→ Short task
Rewrite these records with every "Given" changed to "Instruction" and nothing else altered, leaving out the pictures.

##############################

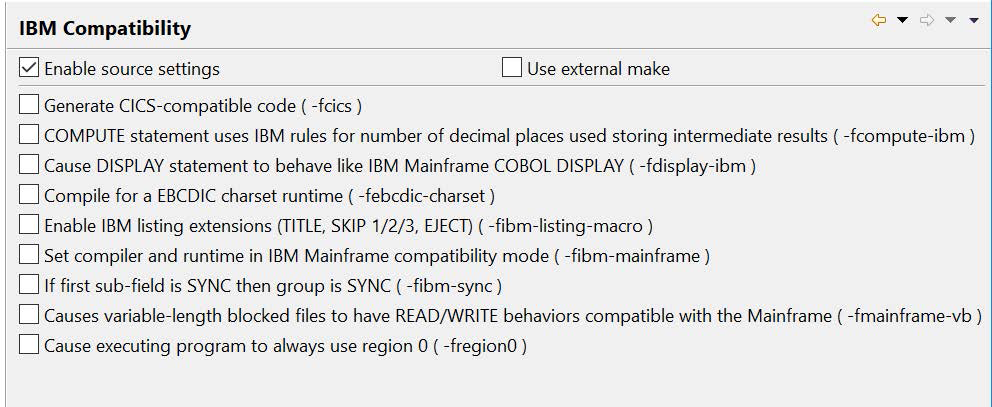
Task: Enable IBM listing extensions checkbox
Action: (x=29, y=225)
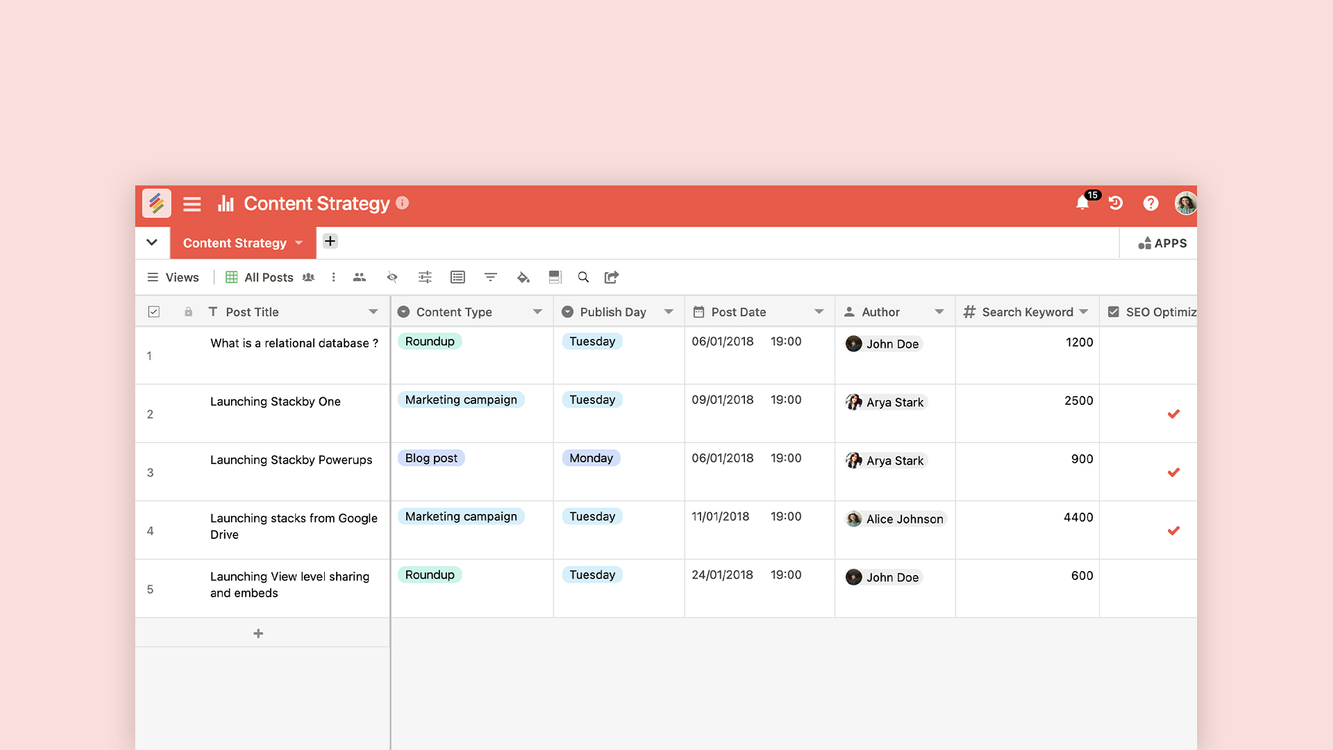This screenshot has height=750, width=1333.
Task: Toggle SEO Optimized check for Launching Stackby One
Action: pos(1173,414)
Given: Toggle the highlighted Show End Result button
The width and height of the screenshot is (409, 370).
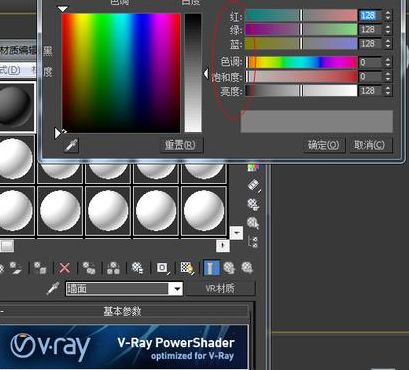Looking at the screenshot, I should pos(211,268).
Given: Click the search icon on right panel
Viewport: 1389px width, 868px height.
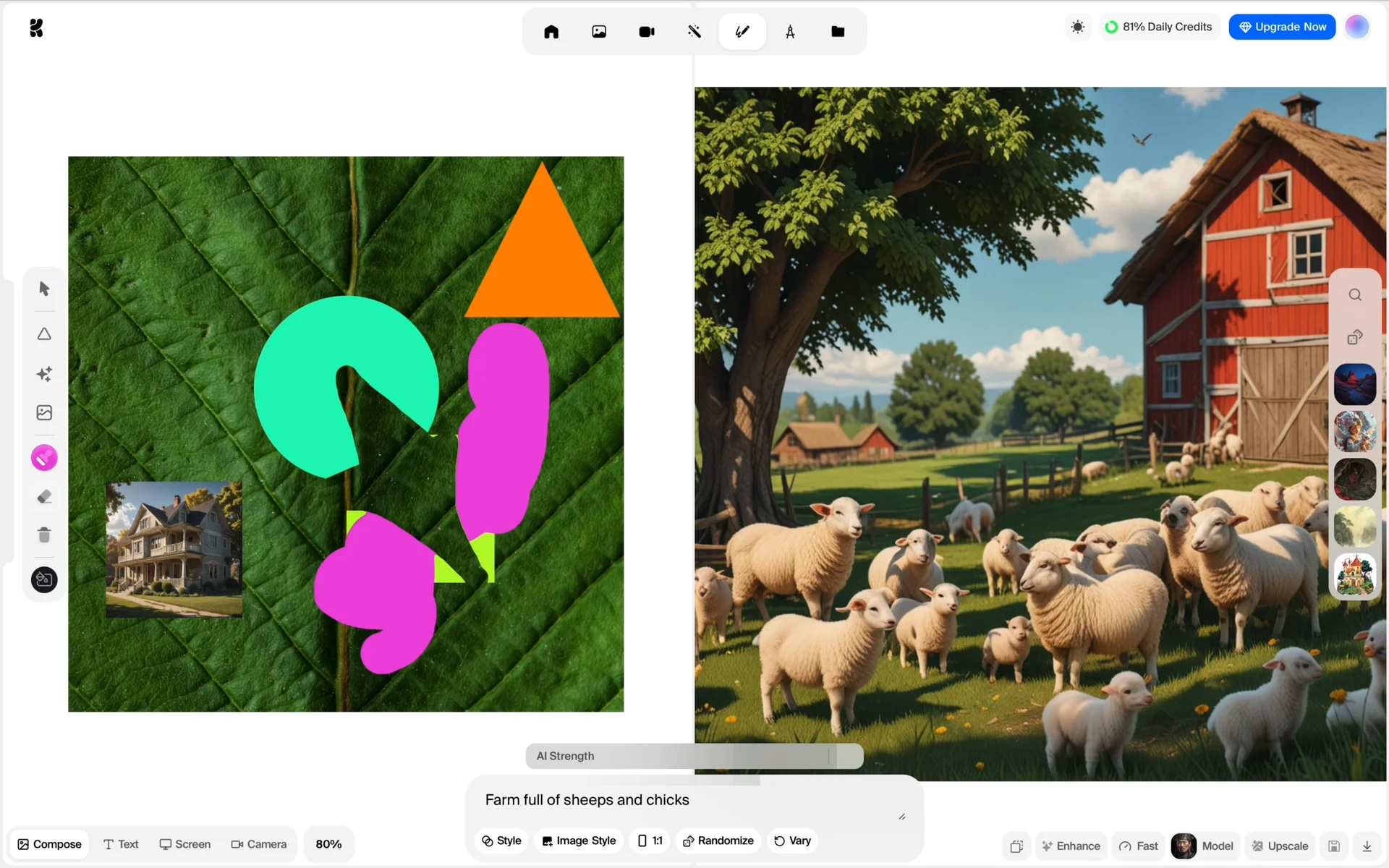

##############################

→ The solution
Task: Enable IBM listing extensions checkbox
Action: (x=29, y=225)
This screenshot has height=750, width=1333.
Task: Toggle SEO Optimized check for Launching Stackby One
Action: pos(1173,414)
Instruction: Toggle the highlighted Show End Result button
The width and height of the screenshot is (409, 370).
Looking at the screenshot, I should pos(211,268).
Instruction: Click the search icon on right panel
Viewport: 1389px width, 868px height.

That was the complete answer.